Percebo que deve ser frustrante trabalhar num local que é constantemente invadido por turistas, quando o que queremos é sossego para atender os clientes. E confesso que não tenho uma solução milagrosa para acabar com isso. Mas também não acredito que cobrar entradas vá resolver este “problema”. A maioria dos turistas não se vai importar de pagar três euros para poder entrar na livraria que a Lonely Planet, o Guardian, a Time ou a Travel & Leisure elegeram como uma das mais bonitas do mundo. E brasileiros, ingleses, franceses e espanhóis que cheguem ao Porto vão resistir a entrar naquele local encantado de vitrais e madeiras trabalhadas, com a fabulosa escadaria vermelha que inspirou o ambiente da escola de Harry Potter só porque têm de pagar três euros, o preço de um café para muitos deles? Eu, como visitante numa cidade desconhecida, sobretudo num país estrangeiro, não resistiria a toda essa sedução descrita em revistas e guias de viagem e pagaria os três euros de boa vontade.
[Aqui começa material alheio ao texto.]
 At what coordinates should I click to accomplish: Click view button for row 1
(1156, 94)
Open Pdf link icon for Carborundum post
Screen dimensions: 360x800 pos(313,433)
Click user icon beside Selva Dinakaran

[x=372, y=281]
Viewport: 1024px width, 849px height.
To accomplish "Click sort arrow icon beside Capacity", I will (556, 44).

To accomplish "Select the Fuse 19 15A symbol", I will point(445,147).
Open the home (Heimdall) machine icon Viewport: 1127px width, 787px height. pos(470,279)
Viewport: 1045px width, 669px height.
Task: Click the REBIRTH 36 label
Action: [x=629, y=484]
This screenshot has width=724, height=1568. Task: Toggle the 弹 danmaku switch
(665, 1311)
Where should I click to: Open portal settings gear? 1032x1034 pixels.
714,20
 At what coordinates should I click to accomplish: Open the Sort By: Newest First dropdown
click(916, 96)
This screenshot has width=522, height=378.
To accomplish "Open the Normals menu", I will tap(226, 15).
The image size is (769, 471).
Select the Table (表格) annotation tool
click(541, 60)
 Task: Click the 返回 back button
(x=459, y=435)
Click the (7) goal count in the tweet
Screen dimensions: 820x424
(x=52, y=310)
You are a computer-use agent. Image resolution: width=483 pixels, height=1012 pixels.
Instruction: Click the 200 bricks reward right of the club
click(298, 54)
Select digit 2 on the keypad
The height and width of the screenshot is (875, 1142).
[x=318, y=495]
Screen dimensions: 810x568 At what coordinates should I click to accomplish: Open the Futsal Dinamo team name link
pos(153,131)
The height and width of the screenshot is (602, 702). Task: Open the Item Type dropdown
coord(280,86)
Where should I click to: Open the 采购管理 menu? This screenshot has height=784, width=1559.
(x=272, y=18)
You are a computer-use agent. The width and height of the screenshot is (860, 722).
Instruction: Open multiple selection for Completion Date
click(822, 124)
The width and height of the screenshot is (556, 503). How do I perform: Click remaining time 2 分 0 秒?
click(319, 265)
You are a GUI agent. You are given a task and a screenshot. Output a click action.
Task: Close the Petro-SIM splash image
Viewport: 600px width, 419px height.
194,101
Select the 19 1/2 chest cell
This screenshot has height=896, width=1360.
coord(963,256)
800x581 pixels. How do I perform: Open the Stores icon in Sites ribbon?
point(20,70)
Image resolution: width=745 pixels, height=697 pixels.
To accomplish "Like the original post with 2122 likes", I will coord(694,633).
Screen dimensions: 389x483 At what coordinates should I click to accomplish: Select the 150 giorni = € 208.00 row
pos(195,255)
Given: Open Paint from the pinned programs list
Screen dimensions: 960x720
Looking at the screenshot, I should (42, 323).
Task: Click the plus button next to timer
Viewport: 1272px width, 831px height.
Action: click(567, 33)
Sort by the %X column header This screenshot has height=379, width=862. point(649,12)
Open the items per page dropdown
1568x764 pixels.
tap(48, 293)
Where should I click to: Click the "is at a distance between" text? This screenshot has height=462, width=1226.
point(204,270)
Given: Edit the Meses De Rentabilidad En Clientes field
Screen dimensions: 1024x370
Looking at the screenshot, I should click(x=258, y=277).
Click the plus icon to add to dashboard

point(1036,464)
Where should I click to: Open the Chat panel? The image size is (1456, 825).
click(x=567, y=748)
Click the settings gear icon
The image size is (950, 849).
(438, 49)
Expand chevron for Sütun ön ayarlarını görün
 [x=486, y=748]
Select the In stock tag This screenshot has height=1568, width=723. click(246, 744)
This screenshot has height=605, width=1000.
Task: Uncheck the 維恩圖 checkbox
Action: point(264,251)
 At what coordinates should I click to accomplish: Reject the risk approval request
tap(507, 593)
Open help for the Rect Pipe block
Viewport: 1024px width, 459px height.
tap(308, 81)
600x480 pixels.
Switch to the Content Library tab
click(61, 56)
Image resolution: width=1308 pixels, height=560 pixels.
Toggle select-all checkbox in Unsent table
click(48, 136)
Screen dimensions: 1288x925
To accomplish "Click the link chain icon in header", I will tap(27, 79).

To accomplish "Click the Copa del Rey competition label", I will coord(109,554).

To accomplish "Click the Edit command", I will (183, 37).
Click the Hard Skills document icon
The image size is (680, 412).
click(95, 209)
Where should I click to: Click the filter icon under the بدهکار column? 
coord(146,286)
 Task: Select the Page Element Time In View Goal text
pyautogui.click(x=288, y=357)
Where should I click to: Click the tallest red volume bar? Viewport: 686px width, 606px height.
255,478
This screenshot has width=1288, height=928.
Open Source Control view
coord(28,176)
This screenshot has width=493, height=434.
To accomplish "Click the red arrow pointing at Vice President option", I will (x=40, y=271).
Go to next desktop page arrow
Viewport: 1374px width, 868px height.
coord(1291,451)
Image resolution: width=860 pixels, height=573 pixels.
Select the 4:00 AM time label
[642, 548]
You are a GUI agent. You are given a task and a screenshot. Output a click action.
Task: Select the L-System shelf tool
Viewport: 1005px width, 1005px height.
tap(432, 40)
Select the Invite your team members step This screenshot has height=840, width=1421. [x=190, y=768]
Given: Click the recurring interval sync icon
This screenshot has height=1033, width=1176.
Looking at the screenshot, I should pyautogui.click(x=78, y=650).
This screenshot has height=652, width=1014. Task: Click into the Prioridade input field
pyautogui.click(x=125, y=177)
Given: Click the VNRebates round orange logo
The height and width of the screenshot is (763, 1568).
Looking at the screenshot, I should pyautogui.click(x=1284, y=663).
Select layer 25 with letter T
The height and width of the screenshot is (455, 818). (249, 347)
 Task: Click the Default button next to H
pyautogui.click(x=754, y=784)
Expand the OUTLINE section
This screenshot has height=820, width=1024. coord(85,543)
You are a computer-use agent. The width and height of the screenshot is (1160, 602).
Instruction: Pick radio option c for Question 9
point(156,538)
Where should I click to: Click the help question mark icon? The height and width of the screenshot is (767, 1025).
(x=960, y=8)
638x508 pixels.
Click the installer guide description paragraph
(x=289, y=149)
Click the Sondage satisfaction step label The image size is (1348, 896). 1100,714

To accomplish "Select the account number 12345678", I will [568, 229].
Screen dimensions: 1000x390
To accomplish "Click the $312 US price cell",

A verdade é que não podemos alegrar-nos por sermos distinguidos internacionalmente pela nossa beleza e encanto e depois esperarmos que os turistas não venham. Não podemos ficar contentes por a nossa livraria ser utilizada num cenário de um filme brasileiro, como aconteceu com O Xangô de Baker Street, criado a partir de uma história de Jô Soares, e depois cruzarmos os dedos na expectativa de que não nos venham incomodar no nosso dia de trabalho.

A Lello, felizmente para ela e para nós que amamos as coisas belas que o Porto tem, vai continuar a ser procurada por milhares de turistas anualmente. E vai, certamente, ter mais dinheiro nos cofres para investir no que precisar e continuar a vender livros durante muitos anos. E ainda bem, porque acho que ninguém quer imaginar um Porto sem a Lello. Os únicos visitantes que poderão desaparecer são os clientes esporádicos como eu, que ali entravam porque gostam de entrar em livrarias e perder-se nos títulos que saltam das prateleiras, sem se sentirem obrigados a comprar.